I'm so glad for the life you two have together, I'm so glad it's there. I'm glad for your love and your sons and your grandchildren. Thankyou
If I could give you more stars than 5, I would. This is the first non erotic story I am giving such a rating. Beautifully wrought and lovingly written. Perfect.
This is one of the most beautiful things I've ever read. I'm sitting here on the verge of tears right now. All I can say is wow.
I come back to this story every once in a while, and every time I read it, I cry. Absolutely beautiful.
Made me laugh and smile and helped me to relive some fond memories. Also made me sad and brought tears to my eyes. Lovingly written. Thank you for allowing me to share in your journey.
An honest, emotive and heartwrenching story. I believe you wouldn't trade anything for these scars you are carrying, but my condolences nonetheless.
This is such a beautiful, poignant story that you shared with us. I hope we could be as lucky as you, to be given a chance to live life with someone you truly love. Thank you...

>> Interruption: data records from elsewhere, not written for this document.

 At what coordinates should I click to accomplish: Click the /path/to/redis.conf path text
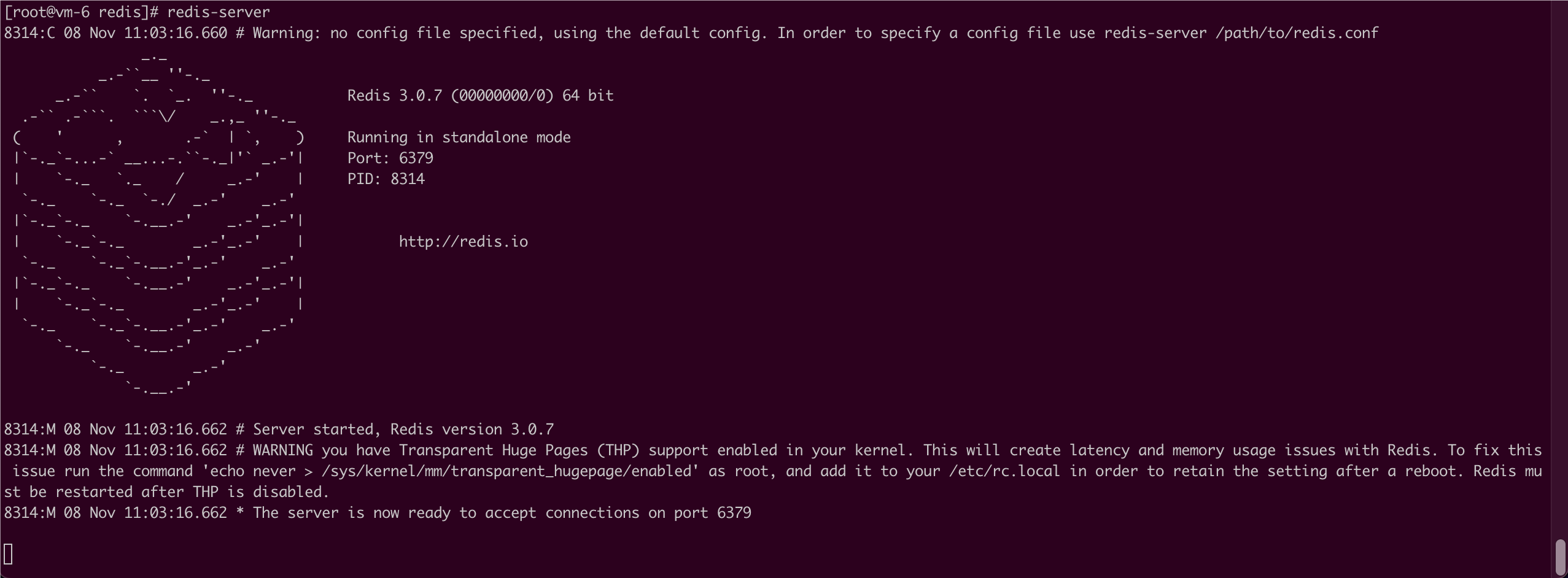click(1297, 33)
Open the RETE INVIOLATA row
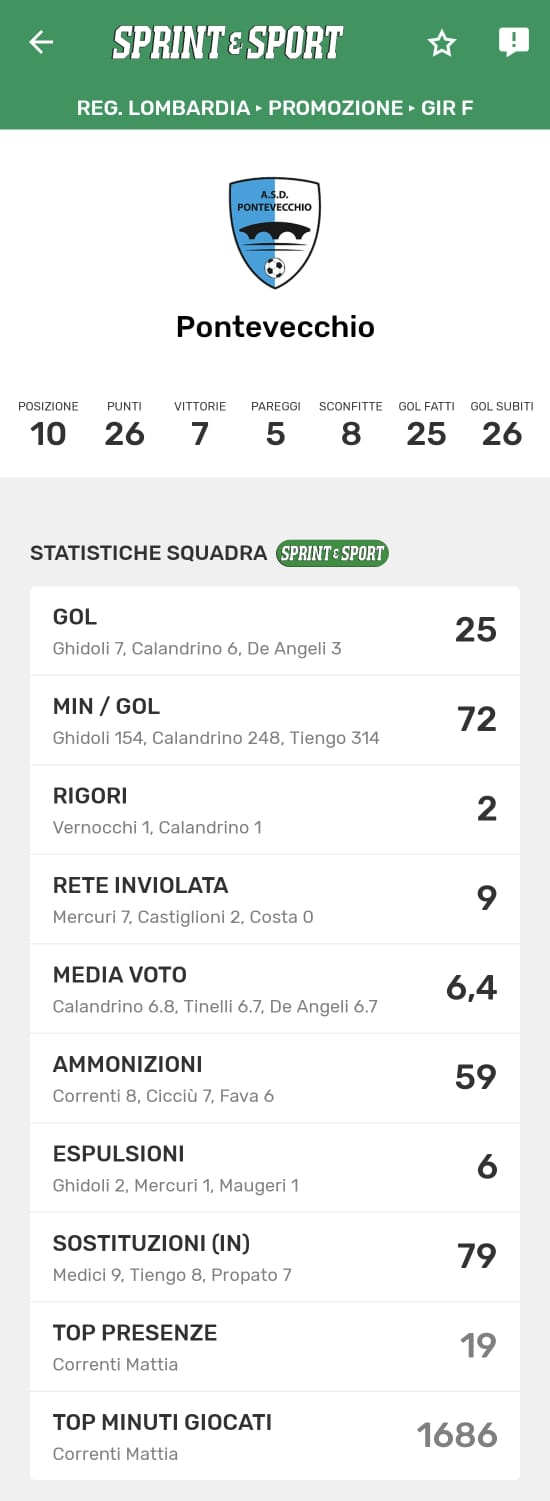This screenshot has height=1501, width=550. tap(275, 899)
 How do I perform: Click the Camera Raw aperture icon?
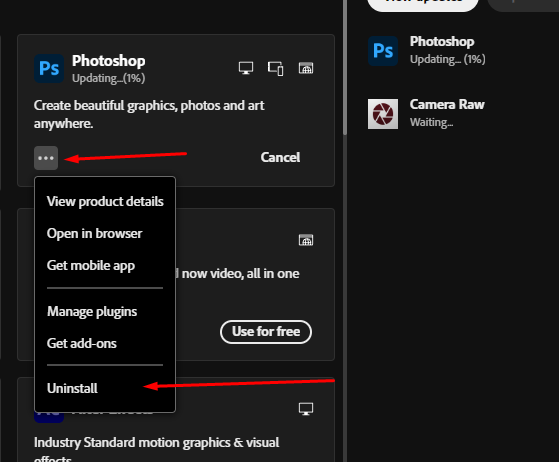(383, 114)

Thank you for sharing such a wonderful and touching story as this one. I know it is painful to lose a loved one, especially one as close to you as your wife was to you. I want you to know that my heart goes out to you and hope that you keep strong.
I lost my special one quite a few years ago but it feels like yesterday. I want to say thank you and wish you the best.

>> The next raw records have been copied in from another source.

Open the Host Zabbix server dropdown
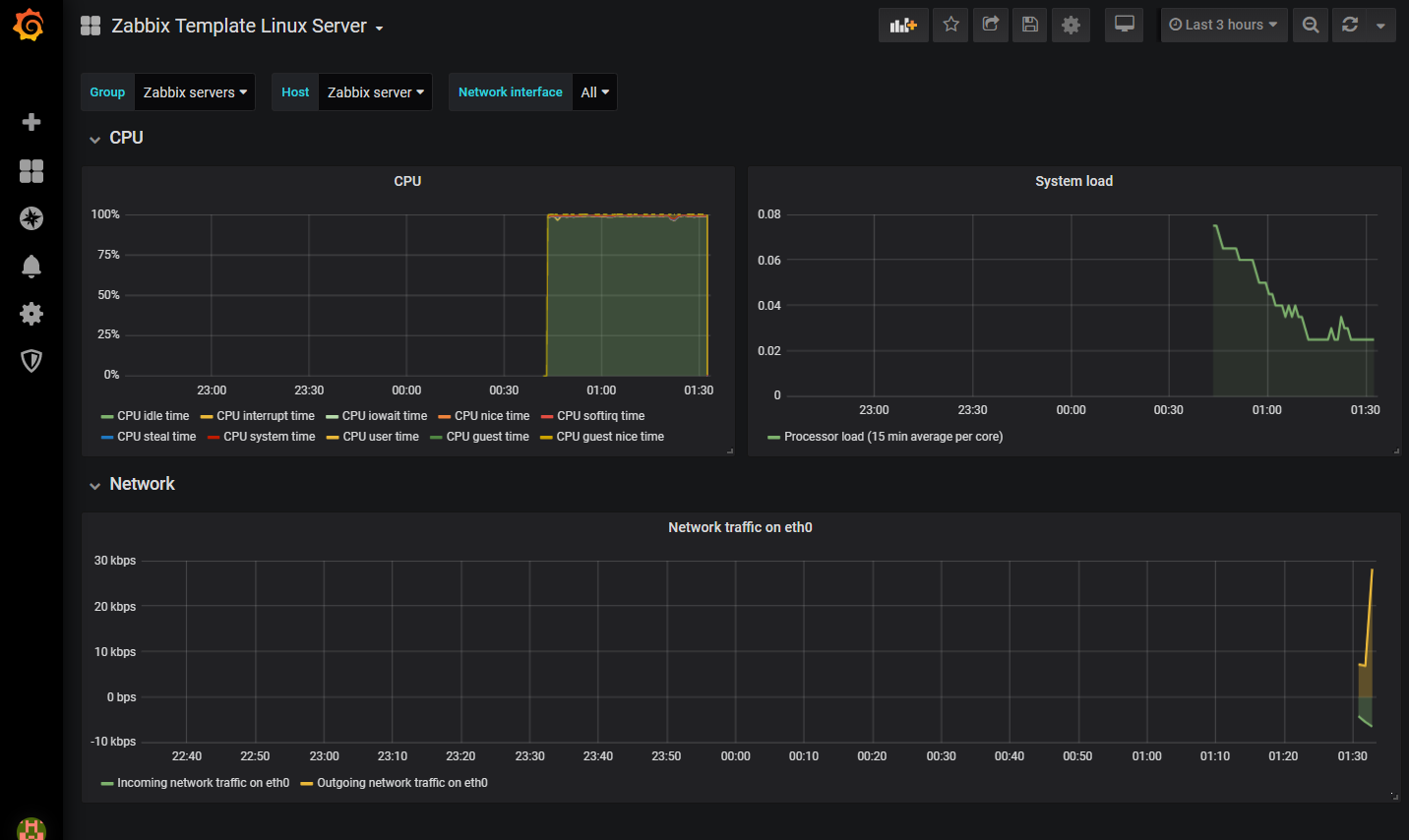This screenshot has height=840, width=1409. tap(375, 92)
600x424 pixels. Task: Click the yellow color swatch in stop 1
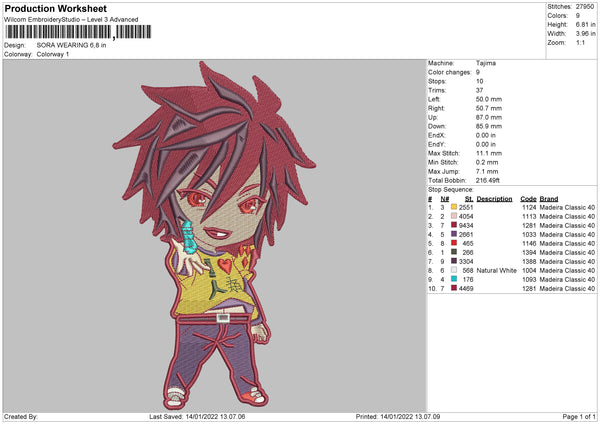[454, 207]
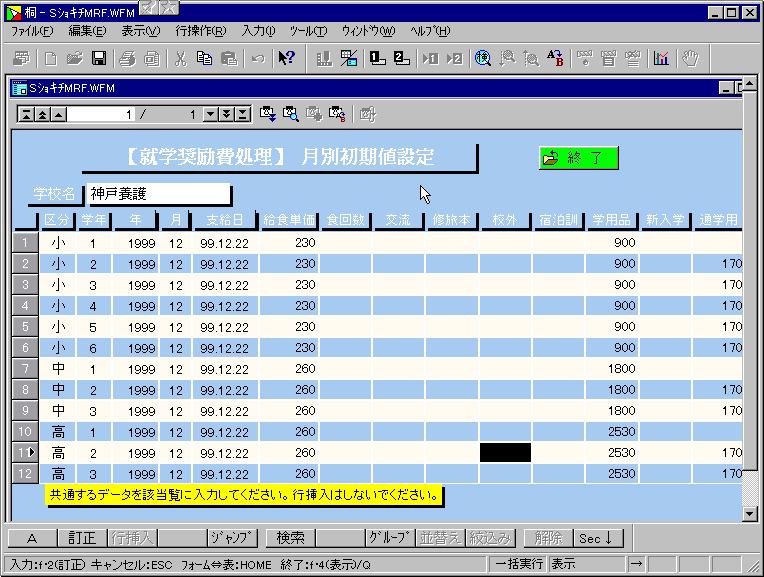Click the graph chart toolbar icon
The image size is (764, 577).
coord(661,59)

Thank you for sharing the celebration of the life of your most precious and courageous love. Your adoration of her shines through.
Thank you for sharing :(
Every time I read this I tear up, this helped me accept my own scars from surgery and chemo, I have also used your words to help others accept their scars. To help change the way they see them. When looked at through your words each scar becomes a reminder of a battle won, even when what wins the war is yet to me decided. So thank you, you will never know just how many people you have helped by writing this, how many lives you have touched and changed for the better.

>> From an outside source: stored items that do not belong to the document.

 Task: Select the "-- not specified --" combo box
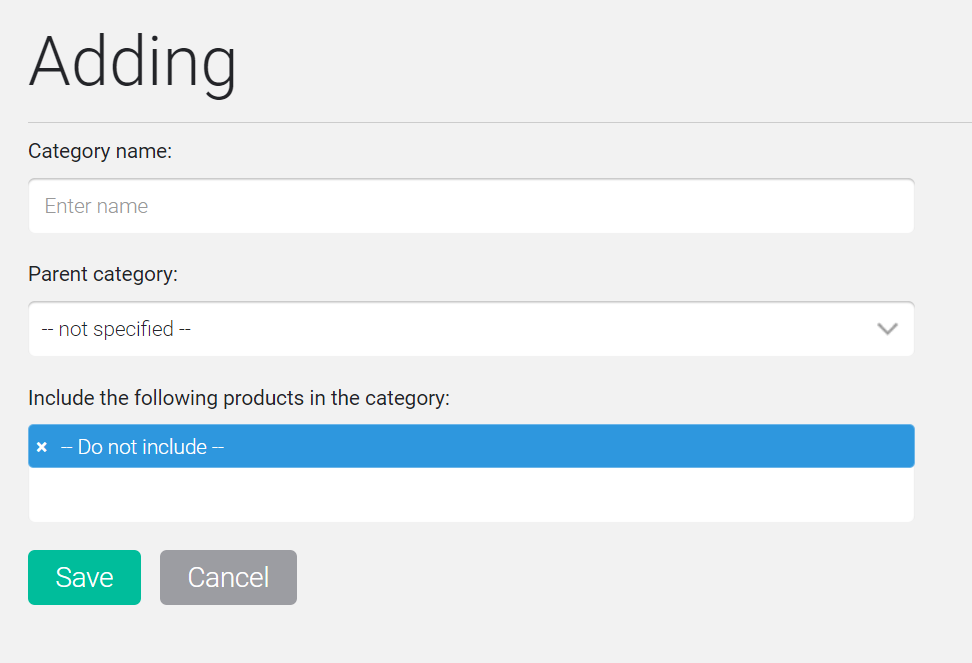(471, 329)
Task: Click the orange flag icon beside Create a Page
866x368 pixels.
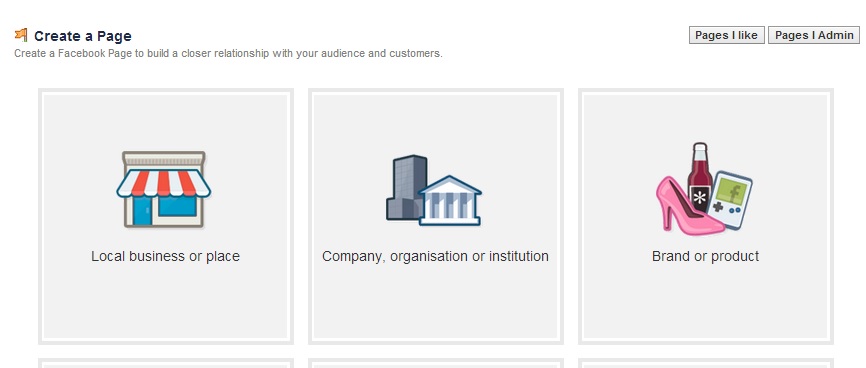Action: click(21, 35)
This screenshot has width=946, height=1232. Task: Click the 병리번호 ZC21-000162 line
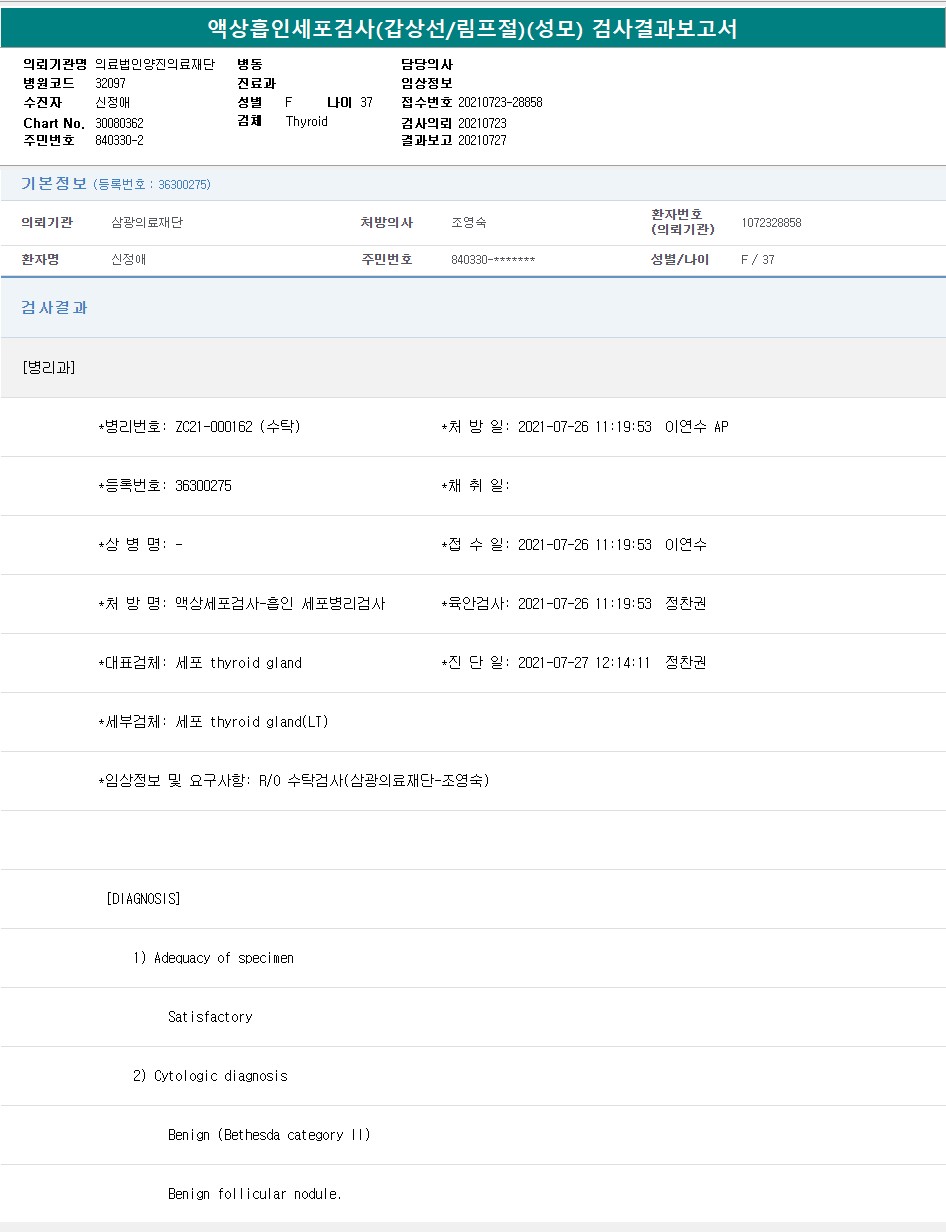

A bit late, since you obviously wrote the story some time ago, but it is lovely. Says everything it should in the right words and in the right way. Just brilliant.
If this story doesn't move you, check for a pulse. A brilliant piece that was extremely emotional and pervasive. The deepest sensitivity to a loving couple is omnipresent and earth shattering. This is writing at its best. Thank you for your five stars effort.
This is beautiful. Just brilliant. A five star rating for such a touching story.
I smiled at the start
I chuckled at some
Others tugged gently
and then you hit us full on
BAM
i lost it @ " go ahead to prepare as place for us "... power full.... ty....stlcris
Wow. I read that and can only sit here, STFU and say wow. That's a short story worthy of fame.
I saved this story long ago. I'll never forget it. I think it is the most romantic and beautiful love story on Lit.
I imagine Tenemec has joined his wife by now.
Loved the story. Reminds us of how life leaves scars and we should love those who are close and remember them fondly.
Man...as a guy who is regularly in control of his emotions this one damn near brought me to tears. Well done.
I don't know what to say; I don't know whether this is true or not, I hope not. But I don't think I've ever been so affected , by what can't be more than an A4 page of text, in my life. Brilliant; or hearfelt ; I hope the former..
Damn! I've had a lot of comments on my stories saying it left them in tears, well, here's one that left me in tears. This is written from the heart and with the knowledge of the pain he describes. I am in awe.
A could hardly read this because my eyes kept welling up with tears. A truly beautiful love story. After writing this, I can understand why you may think that you have nothing left to say. Thank you.
LA
Oh, damn. This was deep. So very personal. If it's not personal it is a work of genius.
Eloquent story and sorry for your wife, potential loss. Sort of like Frost's poem about the road less traveled.
Scars are not scary but they have something that provokes tears. Wonderful narration.